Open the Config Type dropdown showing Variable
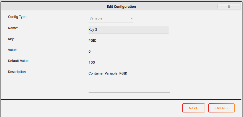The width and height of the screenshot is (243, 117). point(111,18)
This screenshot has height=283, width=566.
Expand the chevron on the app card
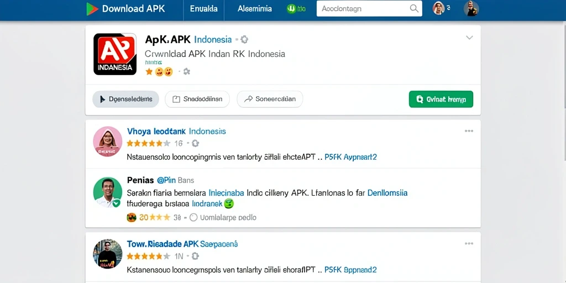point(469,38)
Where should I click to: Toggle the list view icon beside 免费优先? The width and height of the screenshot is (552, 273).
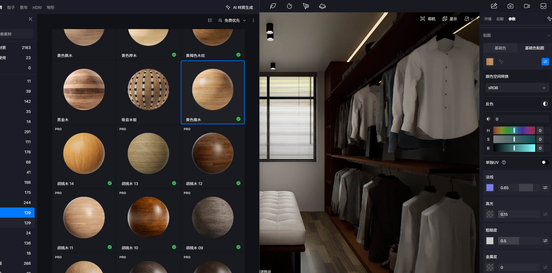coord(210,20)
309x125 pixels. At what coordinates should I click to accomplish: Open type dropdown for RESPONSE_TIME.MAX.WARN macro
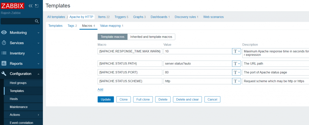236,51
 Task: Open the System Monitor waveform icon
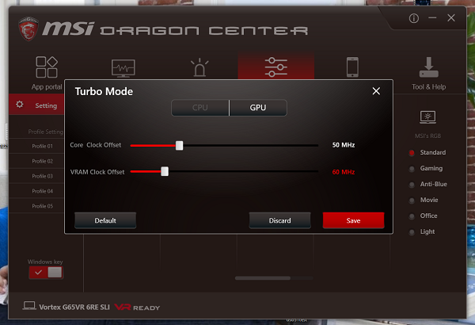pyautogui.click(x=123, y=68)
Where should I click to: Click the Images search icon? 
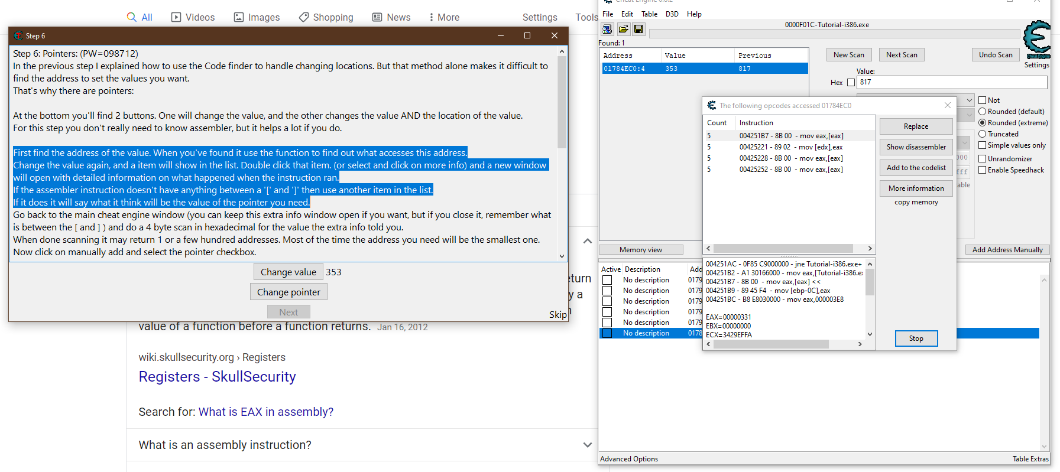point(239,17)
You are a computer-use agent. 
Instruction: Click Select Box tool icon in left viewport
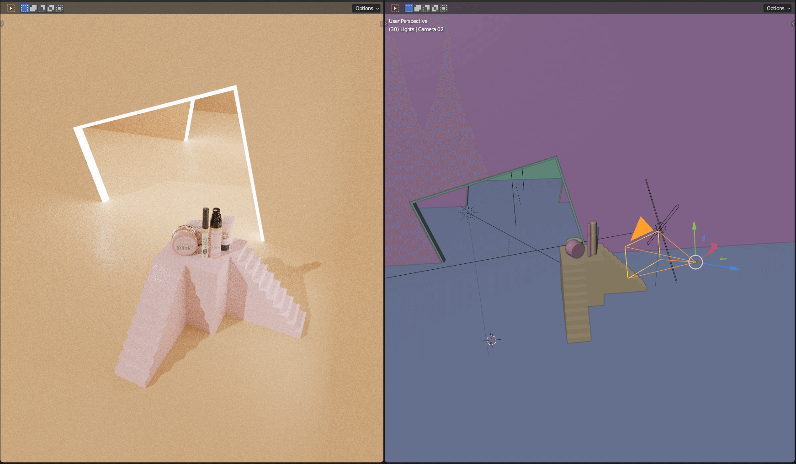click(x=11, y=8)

# # # #

**Work to be completed**
Copy the records above exactly. Do not carry any picture into the copy.

**Your response**
Open the Config Type dropdown showing Variable
The width and height of the screenshot is (243, 117). point(111,18)
This screenshot has height=283, width=566.
Expand the chevron on the app card
point(469,38)
Where should I click to: Toggle the list view icon beside 免费优先? The width and height of the screenshot is (552, 273).
coord(210,20)
309x125 pixels. At what coordinates should I click to accomplish: Open type dropdown for RESPONSE_TIME.MAX.WARN macro
236,51
 Task: Open the System Monitor waveform icon
pyautogui.click(x=123, y=68)
Where should I click to: Click the Images search icon? 
point(239,17)
You are a computer-use agent. 
Instruction: Click Select Box tool icon in left viewport
click(x=11, y=8)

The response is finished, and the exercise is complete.